砂糖の過剰摂取は、コラーゲンの劣化やしわ・たるみの原因となるため、美容面からも避けるべきです。水、炭酸水、無糖のハーブティーなどに切り替えることが賢明です。
5. アルコール(特に習慣的な過剰摂取)
アルコールは肝臓に負担をかけるだけでなく、女性ホルモンのバランスにも悪影響を及ぼす可能性があります。35歳以降はエストロゲンの分泌量が徐々に減少し始める時期であり、過剰な飲酒は更年期症状の悪化や乳がんのリスク増加にも関連しています。
また、アルコールは睡眠の質を低下させるため、肌の回復力や免疫機能の低下にもつながります。完全に断つ必要はありませんが、1日にグラス1杯程度のワインにとどめるなど、量のコントロールが肝心です。
6. 塩分の多い食品(漬物、インスタントラーメン、チーズ、スナック類)
高塩分の食品は血圧を上昇させ、腎臓や心臓に負担をかけます。特に日本人はもともと塩分摂取量が多い傾向にあるため、高血圧のリスクが高まりやすいとされています。
35歳を過ぎると血管の柔軟性が低下し、高血圧による脳卒中や心筋梗塞のリスクも増加します。調理の際には「うま味」や「酸味」を利用して減塩を意識し、出汁やレモン、酢、香辛料などを上手く使いましょう。
7. 人工甘味料を多く含む食品(ダイエット飲料、シュガーフリーガム、低カロリーゼリーなど)
人工甘味料(アスパルテーム、スクラロース、サッカリンなど)は一見、カロリーゼロで健康的に見えるかもしれませんが、腸内細菌への悪影響や、甘味への依存度を高めるリスクが指摘されています。

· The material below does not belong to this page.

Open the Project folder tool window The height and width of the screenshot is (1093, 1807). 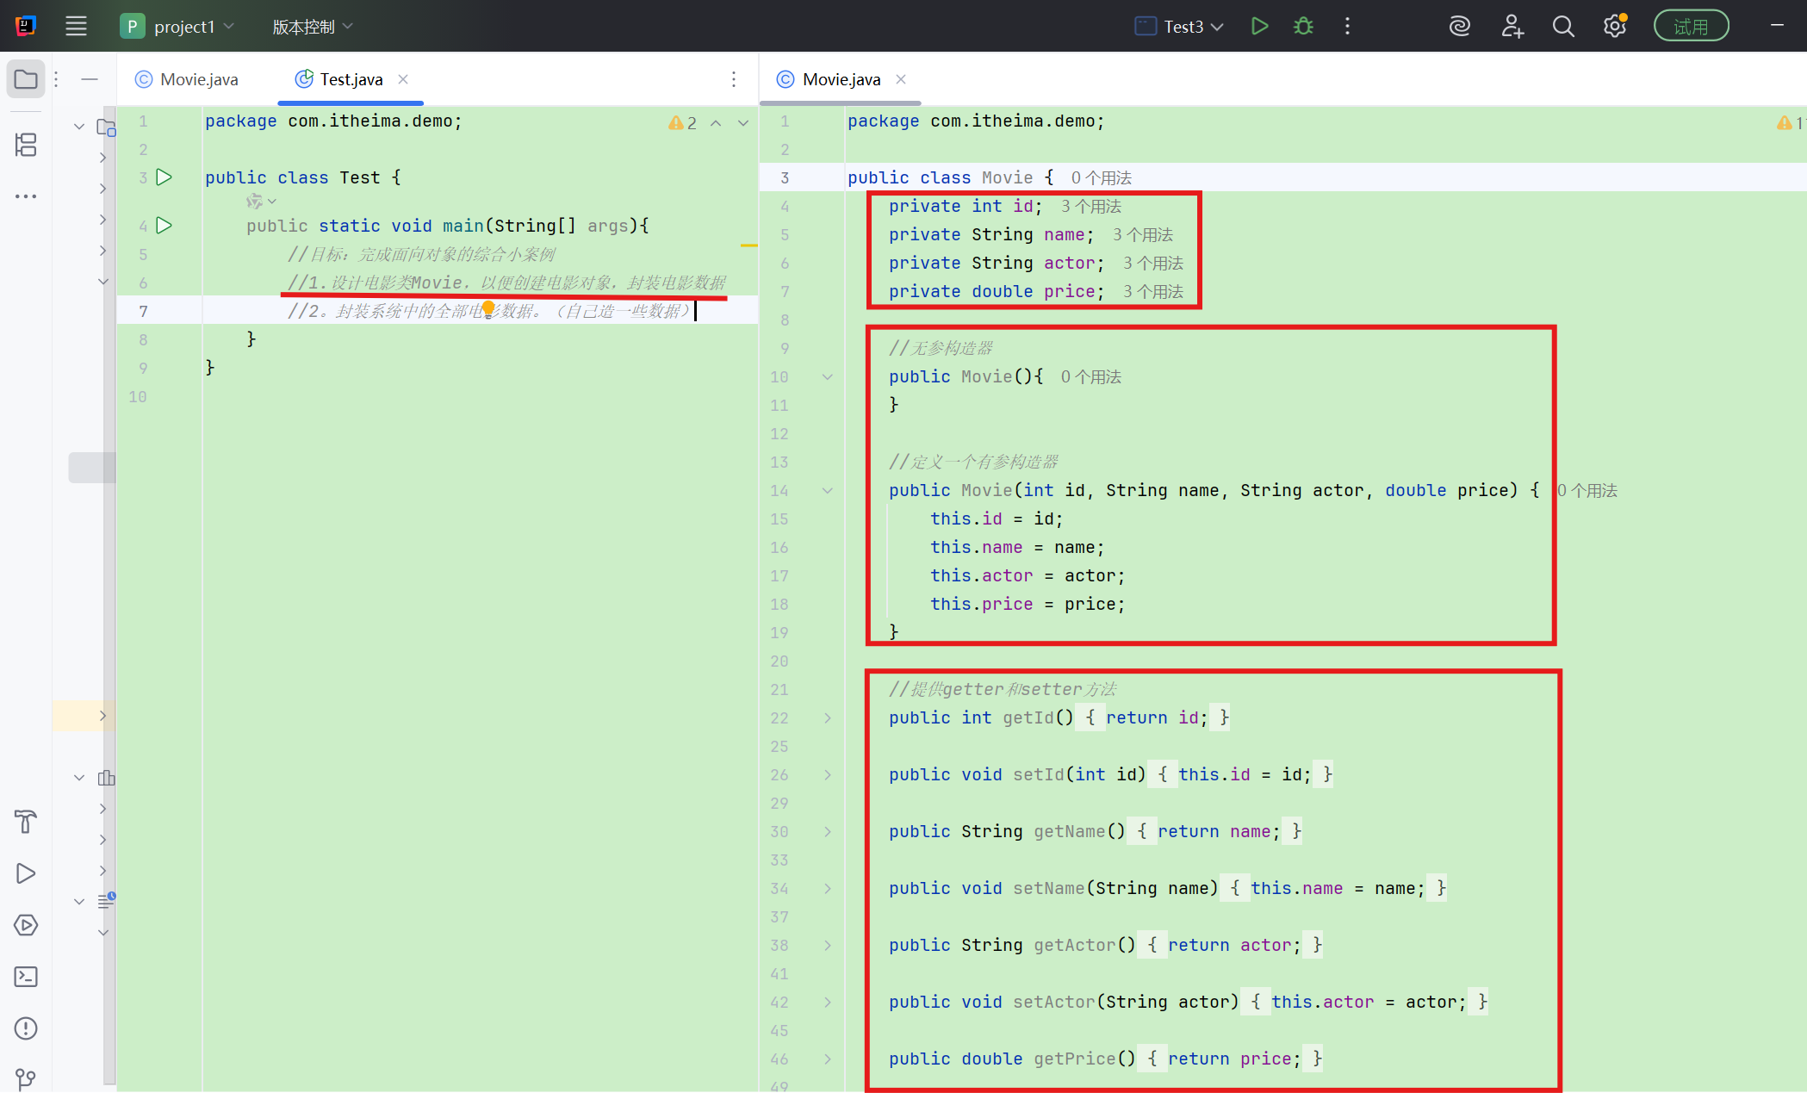tap(26, 80)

さらに、一部の研究では、人工甘味料がインスリン感受性に影響を与え、結果的に血糖コントロールを乱す可能性があるとされています。自然な甘味であるステビアやエリスリトールを適度に利用しつつ、甘味そのものに対する欲求を見直すことが大切です。
栄養学的まとめ:推奨される代替食品の表
| 避けるべき食品 | 健康的な代替食品 |
|---|---|
| 加工肉 | 鶏むね肉、豆腐、大豆ミート |
| 精製炭水化物 | 全粒粉パン、玄米、オートミール |
| トランス脂肪酸 | オリーブオイル、アボカド、ナッツ |
| 砂糖飲料 | 水、炭酸水、無糖ハーブティー |
| アルコール | ノンアルコール飲料、ハーブティー |
| 高塩分食品 | 出汁ベースの料理、レモンや香辛料 |
| 人工甘味料 | ステビア、果物、エリスリトール |
35歳以降の女性の体は変化とともに新たなバランスを模索しています。だからこそ、自分自身の食生活を丁寧に見直すことが、健やかな未来への第一歩です。短期的なダイエットや流行に流されず、栄養価と長期的な健康を重視した選択を意識することが、40代、50代、60代と歳を重ねたときの「美しさ」や「強さ」につながっていきます。
参考文献:
-
World Health Organization (2015). “Q&A on the carcinogenicity of the consumption of red meat and processed meat.”
-
Harvard T.H. Chan School of Public Health. “The Nutrition Source: Carbohydrates.”
-
日本高血圧学会「減塩のすすめ」.
-
Mayo Clinic. “Artificial sweeteners and other sugar substitutes.”
-
厚生労働省「日本人の食事摂取基準(2020年版)」.
心と体の両方に優しい食生活を、今日から始めてみてください。